Por: Tracy Dustan, Commercial Executive – AlmaSur – Procentro
En Chile hablamos del “déficit habitacional” como si fuera el parte meteorológico: una cifra que cambia cada cierto tiempo, pero que ya nadie escucha. La diferencia es que este pronóstico no trae lluvia, trae campamentos. Y no pocos. El último Catastro Nacional de TECHO-Chile revela que hoy hay más de 120.500 familias viviendo en 1.428 asentamientos informales, el número más alto desde 1996. O sea, mientras nos llenamos la boca con “ciudades inteligentes”, hay un país paralelo que se ilumina con alargadores y se abastece de agua en bidones.
El ritmo tampoco ayuda al optimismo. Entre 2023 y 2025 se sumaron más de 6.000 familias, un alza del 10,6 %. Es cierto, ya no estamos en la locura de 2020-2022, cuando los campamentos crecían como cuentas de OnlyFans en pandemia, pero la foto actual sigue siendo brutal: 60 % sin luz con medidor propio y 39 % dependiendo de camiones aljibe. Es la postal de un Chile que inaugura torres en Ñuñoa con drones y tijeras doradas, mientras al lado las familias calientan agua en un tambor.
Y ojo con la migración. Desde 2022 casi 47.400 familias extranjeras se han instalado en campamentos, llegando a ser cerca del 20 % del total. No se trata de un “experimento alternativo de vida comunitaria”: es la consecuencia de un mercado formal que les cerró la puerta y de un Estado que, en vez de ofrecer soluciones, responde con desalojos esporádicos. Pero seamos francos: Chile no es un país con recursos de sobra. Tenemos un déficit habitacional crónico que ni siquiera alcanza a cubrir a las familias chilenas que llevan años esperando un subsidio. Cuando la migración irregular se suma a esa olla a presión, el resultado es doblemente complejo: más campamentos, más precariedad y, en muchos casos, focos de delincuencia y economías informales que terminan afectando tanto a los mismos migrantes como a las comunidades donde se insertan.
Mientras en el ministerio reparten discursos sobre “integración social”, la integración real la inventa la gente en terreno, con pasajes de tierra, luminarias improvisadas y reglas comunitarias. Pero esa “auto-urbanización” no es gratis: genera tensiones, precariza barrios enteros y consolida un modelo paralelo.
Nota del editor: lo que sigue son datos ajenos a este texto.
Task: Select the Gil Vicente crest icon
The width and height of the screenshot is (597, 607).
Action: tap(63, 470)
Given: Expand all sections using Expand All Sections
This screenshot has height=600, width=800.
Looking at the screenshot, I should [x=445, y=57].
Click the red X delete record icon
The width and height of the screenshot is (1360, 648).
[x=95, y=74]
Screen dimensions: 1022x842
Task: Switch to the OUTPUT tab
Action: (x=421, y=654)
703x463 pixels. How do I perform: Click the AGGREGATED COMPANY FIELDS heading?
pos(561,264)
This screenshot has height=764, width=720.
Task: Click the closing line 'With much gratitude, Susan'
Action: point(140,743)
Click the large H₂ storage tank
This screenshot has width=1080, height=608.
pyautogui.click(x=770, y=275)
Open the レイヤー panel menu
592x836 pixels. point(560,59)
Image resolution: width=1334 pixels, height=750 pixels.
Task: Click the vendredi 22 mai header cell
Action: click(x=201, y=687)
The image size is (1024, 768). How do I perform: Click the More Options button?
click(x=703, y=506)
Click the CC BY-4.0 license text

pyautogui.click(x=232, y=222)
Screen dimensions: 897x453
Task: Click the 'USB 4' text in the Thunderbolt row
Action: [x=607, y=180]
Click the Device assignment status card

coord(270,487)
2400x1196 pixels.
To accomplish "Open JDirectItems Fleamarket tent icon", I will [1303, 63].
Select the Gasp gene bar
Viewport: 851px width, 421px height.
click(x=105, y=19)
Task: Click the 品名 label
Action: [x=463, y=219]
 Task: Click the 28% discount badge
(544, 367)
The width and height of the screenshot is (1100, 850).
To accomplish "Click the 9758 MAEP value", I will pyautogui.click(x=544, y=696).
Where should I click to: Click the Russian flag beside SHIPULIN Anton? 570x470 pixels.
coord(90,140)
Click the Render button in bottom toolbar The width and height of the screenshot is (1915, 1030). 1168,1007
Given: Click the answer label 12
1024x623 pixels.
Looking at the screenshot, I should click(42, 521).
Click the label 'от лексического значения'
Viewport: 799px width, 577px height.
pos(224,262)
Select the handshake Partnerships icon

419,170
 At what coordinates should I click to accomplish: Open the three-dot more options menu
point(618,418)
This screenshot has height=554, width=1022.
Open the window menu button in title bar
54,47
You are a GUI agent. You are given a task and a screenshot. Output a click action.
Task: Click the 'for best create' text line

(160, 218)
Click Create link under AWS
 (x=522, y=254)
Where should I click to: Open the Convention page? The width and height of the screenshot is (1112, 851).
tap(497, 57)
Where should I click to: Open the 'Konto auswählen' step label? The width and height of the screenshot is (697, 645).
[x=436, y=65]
El problema es que seguimos en el loop de la política del anuncio. Planes de Emergencia Habitacional que no emergen, promesas de plazos que nadie cumple y subsidios que exigen más papeles que un doctorado en Harvard. Entre tanto diagnóstico y aplauso, el campamento se consolida como la verdadera política habitacional en terreno. Gratis, informal y al margen de la agenda oficial.
La pregunta incómoda es simple: ¿vamos a seguir tratando esto como un “margen” del problema, cuando ya son más de 120 mil familias viviendo fuera del radar formal? Porque al paso que vamos, hablar de campamentos no será un tema de pobreza extrema: será parte del mercado inmobiliario. Un mercado paralelo, improvisado, pero con más rapidez que el oficial.
Si de verdad queremos que esto cambie, no se trata de inventar más siglas ni slogans. Se trata de liberar suelo, acelerar permisos, flexibilizar subsidios y armar alianzas público-privadas que no mueran en Contraloría. Porque mientras el Estado sigue mirando maquetas 3D, los campamentos ya se transformaron en la “colonia urbana” que nadie quería reconocer, pero que llegó para quedarse.
Los campamentos dejaron de ser el fantasma en la periferia. Hoy son la ciudad B: más grande, más precaria y más visible que nunca. Y cuanto más nos hagamos los ciegos, más caro será integrarlos después. Porque si algo quedó claro en 2025, es que la vivienda en Chile no se está construyendo en verde… se está construyendo en campamento.